This guidance document describes how to classify products used in rehabilitation, physiotherapy, and speech therapy. A product is classified based on its intended use as well as on whether it is a medical or non-medical device. The guidance also lists a number of products used in the rehabilitation, physiotherapy, and speech therapy, which are classified as a medical devices.
The following are the definitions which are listed in the guidance:
- 1. Disability
An umbrella term for impairments, limitations of activity and restrictions on participation resulting from the interaction between people with health conditions and the environmental barriers they encounter.

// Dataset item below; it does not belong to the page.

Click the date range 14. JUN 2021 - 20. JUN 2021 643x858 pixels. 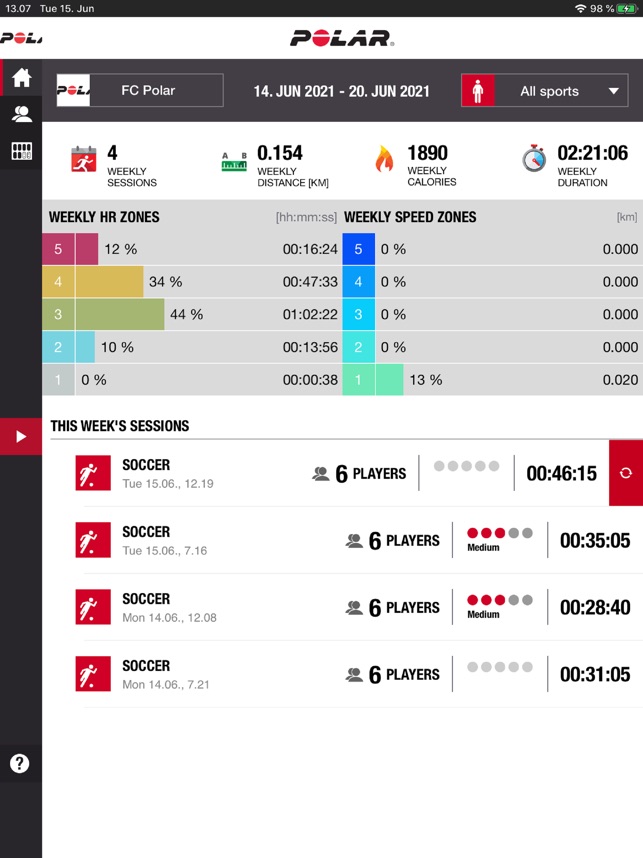pyautogui.click(x=341, y=91)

An illness that disrupts normal physical or mental functions. A set of problems, which result in causing significant difficulty, distress, impairment and/or suffering in a person’s daily life. This also includes physical or mental conditions that disturb the regular or normal functions of everyday activities and day to day life. They can take up a lot of time and complicate the normal functioning of an individual.
- 3. Rehabilitation
A set of interventions designed to optimize functioning and reduce disability in individuals with health conditions in interaction with their environment.
- 4. Therapy
Restoring and compensating for the loss of functioning, and preventing or slowing deterioration in functioning in every area of a person’s life.
- 5. Physiotherapy
Physiotherapy (sometimes referred to as physical therapy) services individuals and populations to develop, maintain and restore maximum movement and functional ability throughout the respective lifespan, including in circumstances where movement and function are threatened by ageing, injury, pain, disease, disorders, conditions or environmental factors. Functional movement is central to being healthy.
All manufacturers and authorised representatives must ensure registration approval from MDA before marketing these rehabilitation, physiotherapy, and speech therapy devices in the market.